Desde este jueves y hasta el 9 de julio, Madrid se convierte en el epicentro de la literatura argentina con una exposición dedicada a Jorge Luis Borges, una de las figuras más influyentes de la literatura en español. Organizada en la Biblioteca Eugenio Trías, situada en el emblemático Parque del Retiro, la muestra ofrece una profunda inmersión en los "años de esplendor literario" del autor, abarcando el período que va desde 1939 hasta comienzos de los años 50. A través de manuscritos originales, primeras ediciones y documentos históricos, los visitantes tienen la oportunidad de explorar el proceso creativo de Borges y su contribución a la narrativa moderna.

La exhibición se estructura en un recorrido que incluye paneles informativos, vitrinas con manuscritos y publicaciones de revistas emblemáticas, así como libros que han marcado la historia literaria. Una característica innovadora de la propuesta es la inclusión de audios en formato podcast, accesibles mediante códigos QR, que narran momentos clave de la vida de Borges durante esta etapa. Esta combinación de formatos permite no solo apreciar la obra escrita del autor, sino también conectar con su contexto personal y profesional de manera más profunda.

La exposición ha sido posible gracias a la colaboración entre la Fundación Alejandro Guillermo Roemmers, la Cátedra Vargas Llosa y el Ayuntamiento de Madrid. Durante la inauguración, Marta Rivera de la Cruz, delegada de Cultura, Turismo y Deporte del Ayuntamiento, subrayó la importancia de llevar la obra de Borges a un espacio público como una biblioteca. "Cualquier actividad relacionada con Borges adquiere un valor especial en este tipo de lugares", destacó, enfatizando la relevancia del autor en el panorama literario y cultural contemporáneo.

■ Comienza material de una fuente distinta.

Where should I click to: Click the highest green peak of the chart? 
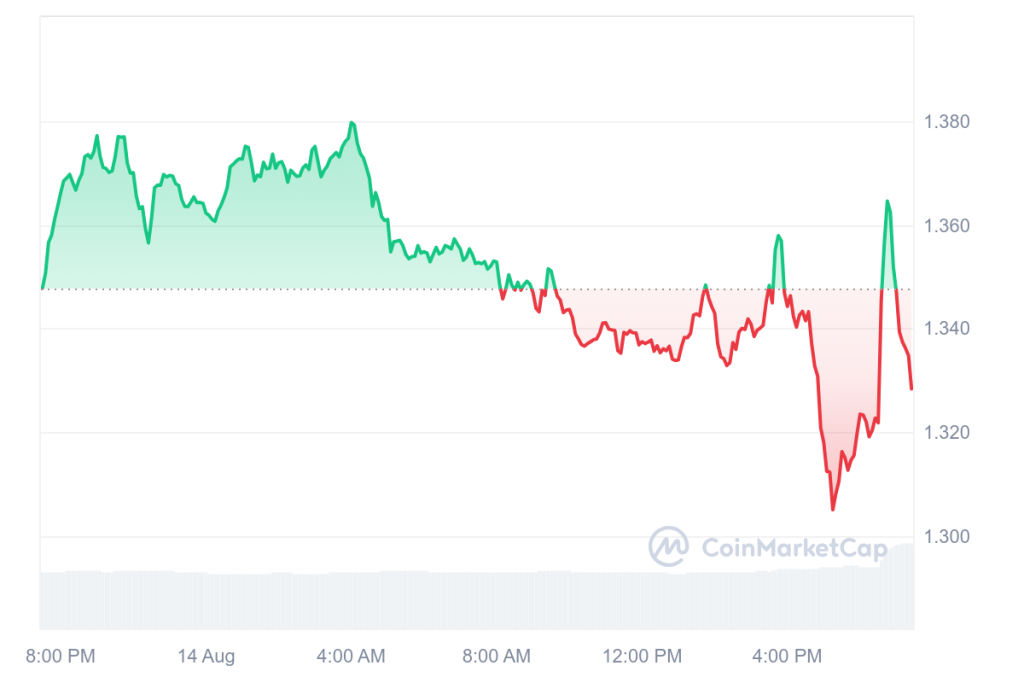352,123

Rivera de la Cruz también reflexionó sobre la vida personal de Borges, describiéndola como ordenada y casi rutinaria, en contraposición a la revolución literaria que su obra representó. Recordó algunos de los temas recurrentes en sus escritos, tales como la eternidad, los laberintos y la memoria, que han resonado con lectores de diversas generaciones. La delegada agradeció a los organizadores por elegir este espacio para rendir homenaje a uno de los escritores más prominentes de la lengua española, describiendo la exposición como "completísima" y una "oportunidad única" para acercarse a su figura.

A 40 años de la muerte de Borges, la relevancia de su obra se mantiene intacta. Rivera de la Cruz hizo hincapié en que, a pesar del paso del tiempo, su literatura sigue siendo objeto de estudio y admiración. "Se le sigue explorando y, lo más importante, se le sigue leyendo", afirmó, lo que demuestra el impacto duradero de su legado en la cultura literaria.

En la misma línea, Álvaro Vargas Llosa, presidente de la Cátedra Vargas Llosa, destacó la conexión intrínseca entre Borges y las bibliotecas, sugiriendo que estos espacios son un símbolo de su vida y obra. La exposición, según Vargas Llosa, proporciona una experiencia única que permite a los visitantes sumergirse en el mundo personal de un autor que cultivó siempre una relación profunda con la escritura. Además, subrayó la posibilidad de observar textos escritos en una letra microscópica, para lo cual se han dispuesto lupas en la instalación, enriqueciendo aún más la experiencia del público.

En definitiva, esta exposición no solo rinde homenaje a un autor fundamental, sino que también invita a los visitantes a reflexionar sobre la importancia de la literatura en la vida cotidiana y el papel que las bibliotecas juegan en la preservación y difusión del conocimiento. Borges, con su singular universo literario, continúa siendo una fuente inagotable de inspiración y reflexión para nuevas generaciones de lectores y escritores.